— Begin SOURCE TEXT —
Revised SLCP Strategy Demonstrates the Impact of SB 1383

Many in the environmental community, myself included, heralded the passage of SB 1383 in the California legislature. This bill is the first state law to target short-lived climate pollutants (SLCPs), and it codified the reduction goals that ARB had adopted as part of its general GHG reduction agenda. This is not a trivial accomplishment – legislatively set targets are much, much harder to change or get rid of than targets set in regulations or agency policy. Despite these structural advantages, the content of SB 1383 suggests the law may end up weakening California’s abilityt to address SLCP emissions.

This is not California’s first foray into regulating SLCPs. The California Air Resources Board (ARB) issued its first Proposed Short-Lived Climate Pollutant Strategy last April. In response to the passage of SB 1383, ARB released a Revised Proposed Short-Lived Climate Pollutant Reduction Strategy last week, and a closer look at the changes made in light of SB 1383 shows how the legislation may have actually slowed and limited California’s actions on this front. The Revised Proposal differs from the Proposal released in April 2016 in three main ways: there is no strategy for non-anthropogenic (forest fire) black carbon emissions; the timeline for controlling methane has been pushed back multiple years; and the Strategy incorporates the international commitment to phasedown HFCs at the recent meeting in Kigali, Rwanda. Additionally, the Revised Strategy includes updated funding numbers.

The most significant change to the Proposed Strategy is the delay of the methane reduction strategy as a whole. SB 1383 prohibits any regulations of methane from the dairy and livestock sector from taking effect before 2024. In contrast, the original Proposed SLCP Strategy had intermediate goals for dairy manure management to reduce emissions 20% by 2020, 50% by 2025, and 75% by 2030. Now the only steps that ARB may take before 2024 are hold public workshops, conduct and fund research and pilot projects, and design market incentives to encourage reductions. The Revised Strategy also sets a  goal for reducing organics disposal to 75% of 2014 levels by 2025, while the original Strategy had a goal of eliminating such disposal by 2025. Finally, although the Revised Strategy retains the original goal of reducing organic waste by 50% by 2020, due to SB 1383 any ARB regulations designed to do so cannot go into effect before 2022 – effectively requiring ARB to rely on voluntary efforts and market incentives.

There is nothing wrong with directing ARB to use market incentives and to work with industry to develop voluntary efforts. In fact, one of California’s hallmark environmental programs, the cap-and-trade system, is the quintessential market-based approach to climate change. The dairy industry was, until SB 1383, part of the cap-and-trade system, since sources could earn emissions offsets by funding dairy biodigesters. Instead of taking a truly market-oriented approach (by perhaps adding large dairies into the cap-and-trade scheme), SB 1383 just delays ARB’s regulation of the dairy and waste sectors and conditions that regulation on a number of intermediate steps, while maintaining the same general reduction goals for 2030 that ARB had already set for itself. Given the legislature’s willingness to regulate other sectors of the economy, particularly the energy sector, it would be hard to argue that this was motivated purely by a belief in market forces. The more likely case is that ARB’s more ambitious previous Proposed Strategy produced significant push back from the dairy industry, and possibly local municipalities (often in control of waste management).
— End SOURCE TEXT —
OBJECTIVES -
[1] According to the article on SB 1383, before what year does the law bar methane regulations for the dairy and livestock sector from taking effect?
[2] Copy word for word the part of the article on SB 1383 between "Many in the" and "address SLCP emissions.", inclusive.
The material after this point is separate from the article on SB 1383.
— Begin SOURCE DATA —
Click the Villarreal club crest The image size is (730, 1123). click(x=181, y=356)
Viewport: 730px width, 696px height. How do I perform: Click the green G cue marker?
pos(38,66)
— End SOURCE DATA —
THE RESULTS -
[1] 2024

[2]
Many in the environmental community, myself included, heralded the passage of SB 1383 in the California legislature. This bill is the first state law to target short-lived climate pollutants (SLCPs), and it codified the reduction goals that ARB had adopted as part of its general GHG reduction agenda. This is not a trivial accomplishment – legislatively set targets are much, much harder to change or get rid of than targets set in regulations or agency policy. Despite these structural advantages, the content of SB 1383 suggests the law may end up weakening California’s abilityt to address SLCP emissions.